*Aufgaben:*
- A) Beantworte anhand des Forumstexts zum Barbenangeln diese Fragen:
(i) Welche Größe hatten die Pellets, die die Barben bei den ersten Versuchen sofort nahmen?
(ii) Nach etwa wie vielen Stunden ohne Erfolg soll man zur nächsten Stelle wechseln?
(iii) Wie viel Erdbeeraroma wird pro 1 kg Trockenmischung angegeben?
- B) Bitte gib den Abschnitt des Forumstexts zum Barbenangeln zwischen „Aber primär ist“ und „Quasi ein Sandwich.“ einschließlich wortgetreu aus.

*Seitentext:*
○ ○ ○ ○ ○ ○ ○
Die Angelei mit Käse habe ich natürlich auch ausprobiert, doch waren die Ergebnisse bei weitem nicht so gut und auch die Größe war nicht gravierend anders.

Dem Fischen mit Pellets stand ich immer sehr skeptisch gegenüber, da ich befürchtete, dass dies nicht ohne ein langes Vorfüttern und Gewöhnen an den Köder möglich wäre, doch ich wurde eines besseren belehrt, als die Barben bei meinen ersten Gehversuchen die Pellets (20 mm) sofort nahmen. Also wenn ich heute die Wahl hätte würde ich Pellets dem Käse vorziehen.

Wenn du gerade deine ersten Gehversuche machst, dann fang mit Maden an und verschaff dir erstmal einen Überblick darüber, wo du in deinem Gewässerabschnitt Barben überhaupt fangen kannst. Wenn sie an deiner Angelstelle stehen, dann wirst du das recht schnell merken. Sollte sich der Erfolg nach ca. 3 Stunden nicht einstellen, dann Sachen packen und ab zur nächsten Stelle. 

Mit der Zeit, wenn du die Stellen kennst, kannst du mit deinen Ködern experimentieren. Und wer weiß, vielleicht stehen die Barben bei dir im Gewässer eher auf Käse als bei mir.

Im Übrigen kannst du zum Thema Barbenangeln sehr viel von den Briten lernen. Lies doch mal in diverse britischen Onlinemagazinen nach oder schau dir die zahlreichen Videos auf Youtube an.

Grüße

Jens


----------



## D123J (7. August 2013)

*AW: Welchen Käse für Barben?*

Achja, noch kurz zum Thema Futter:

Du kannst natürlich die teuren Barbenmischungen kaufen, aber ich finde, dass das nicht nötig ist. Kauf dir bei dem Händler deines Vertrauens eine gute Basismischung für das Feedern. Aufpeppen kannst du das ganze dann je nach Jahreszeit mit Aromen z. B. von Van den Eynde, Erdbeeraroma im Sommer (ca. 50 Gramm pro 1kg Trockenmischung). Auch immer gut macht sich ein Anteil von geriebenen Pellets. 

Aber primär ist das Futter dazu da, meine Partikel zum Grund zu bekommen. Dabei mische ich aber nicht alles zusammen, sondern habe meine Partikel und das Futter immer getrennt in verschiedenen Behältern. Den Futterkorb fülle ich dann zunächst mit einer Schicht Futter, das kurz angedrückt wird, darüber kommt eine Schicht Partikel oder Maden und darüber dann ein "Deckel" aus Futter. Quasi ein Sandwich.
○ ○ ○ ○ ○ ○ ○
(Ein Datenblock)
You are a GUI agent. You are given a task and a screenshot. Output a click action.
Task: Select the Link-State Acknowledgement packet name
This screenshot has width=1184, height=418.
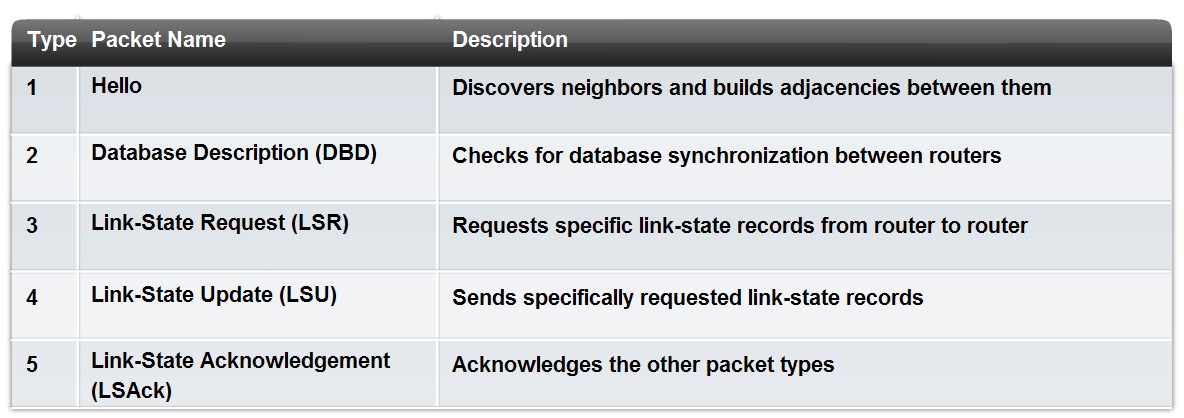(x=240, y=361)
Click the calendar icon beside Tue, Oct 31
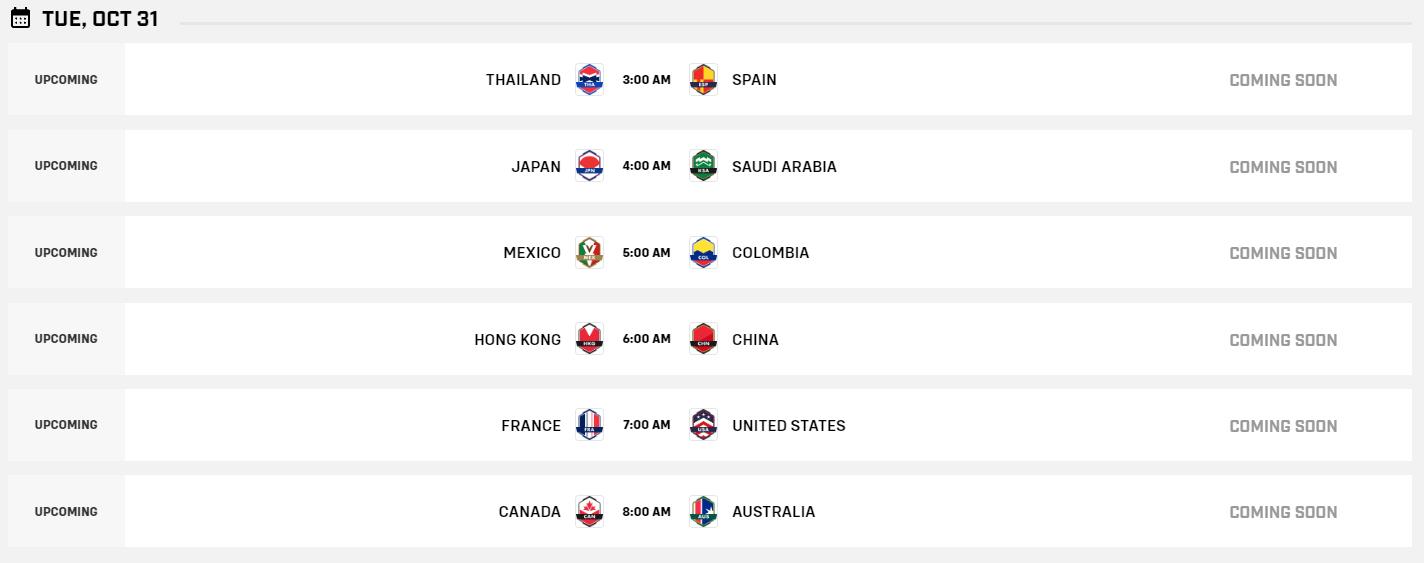The height and width of the screenshot is (563, 1424). point(20,19)
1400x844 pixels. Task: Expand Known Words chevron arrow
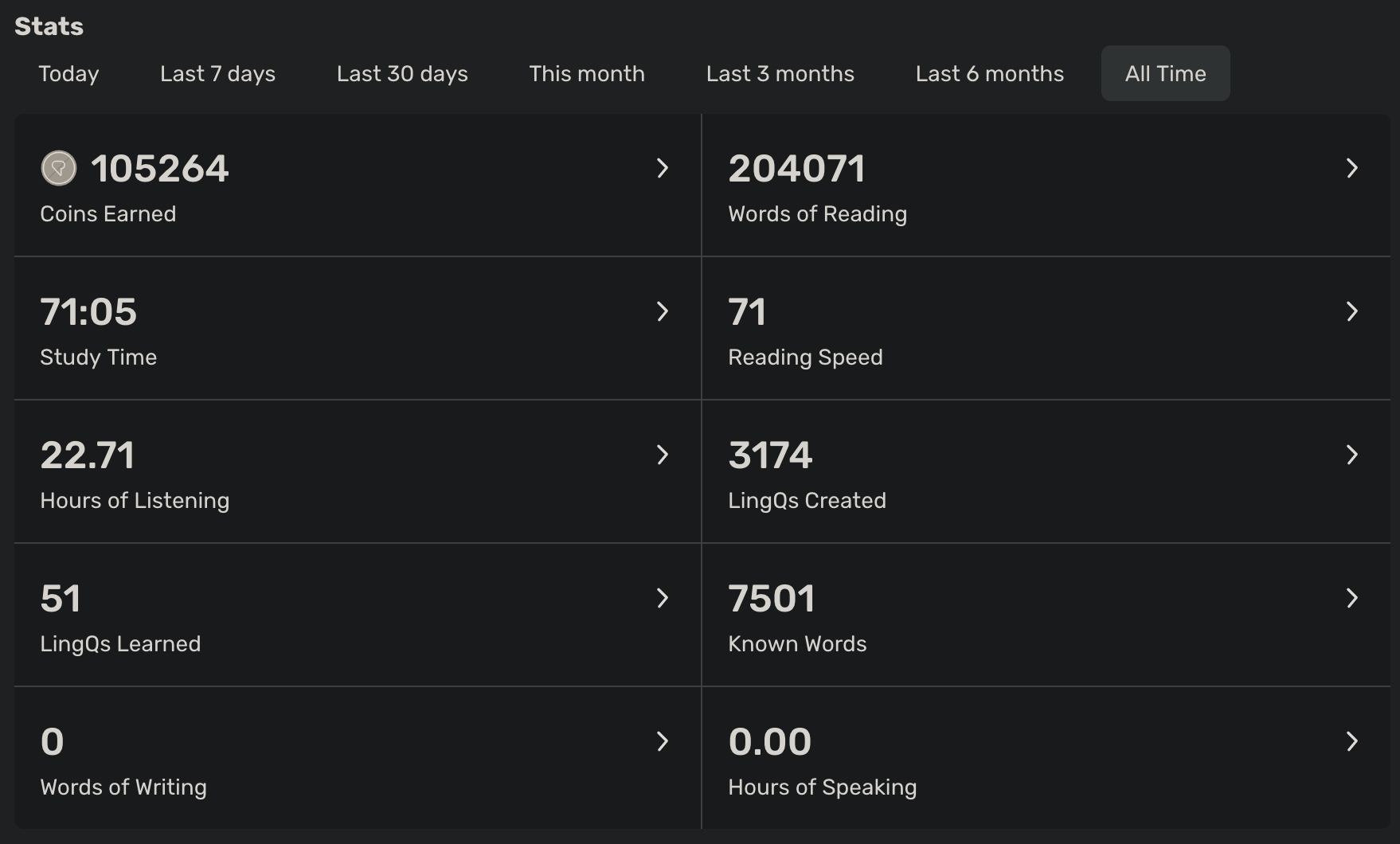point(1351,598)
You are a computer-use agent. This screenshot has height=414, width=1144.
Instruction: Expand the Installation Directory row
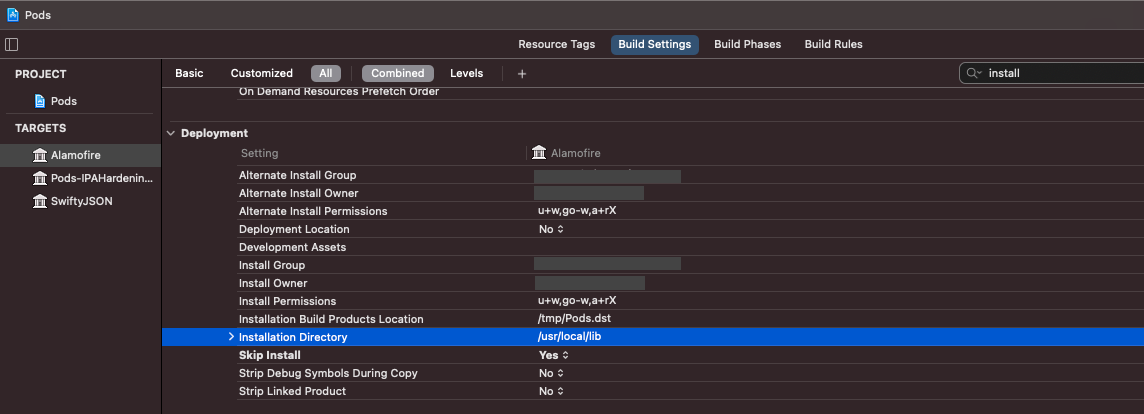231,337
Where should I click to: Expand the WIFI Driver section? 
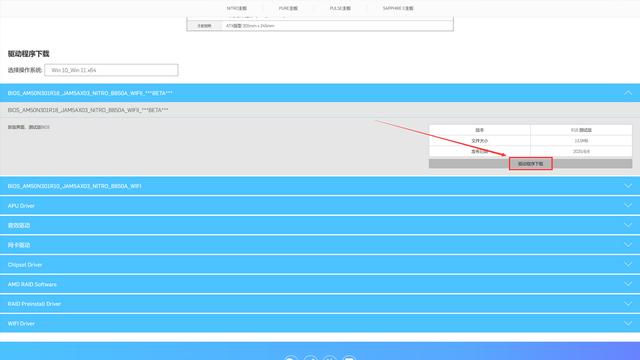pos(320,323)
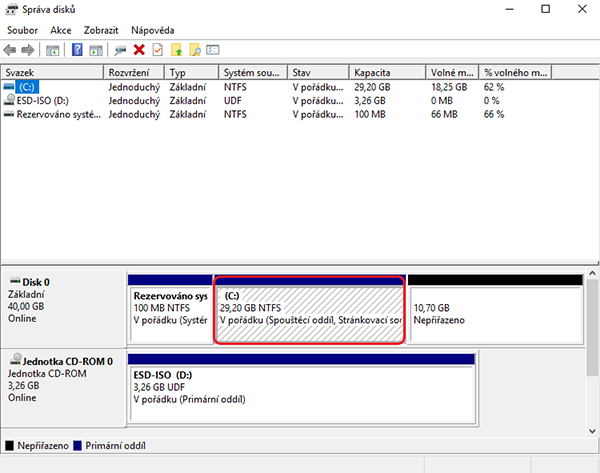The image size is (600, 473).
Task: Click the Forward arrow in the toolbar
Action: (29, 49)
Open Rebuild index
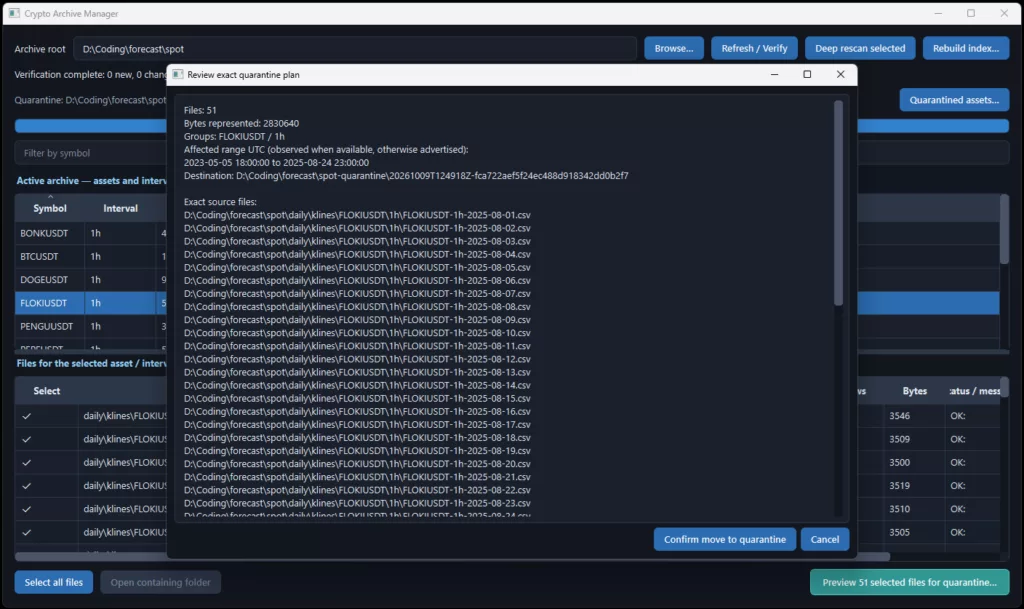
○ ○ ○ ○ ○ ○ ○
*Vollständige Antworten:*
- A)
(i) 20 mm
(ii) Nach ca. 3 Stunden
(iii) Ca. 50 Gramm

- B)
Aber primär ist das Futter dazu da, meine Partikel zum Grund zu bekommen. Dabei mische ich aber nicht alles zusammen, sondern habe meine Partikel und das Futter immer getrennt in verschiedenen Behältern. Den Futterkorb fülle ich dann zunächst mit einer Schicht Futter, das kurz angedrückt wird, darüber kommt eine Schicht Partikel oder Maden und darüber dann ein "Deckel" aus Futter. Quasi ein Sandwich.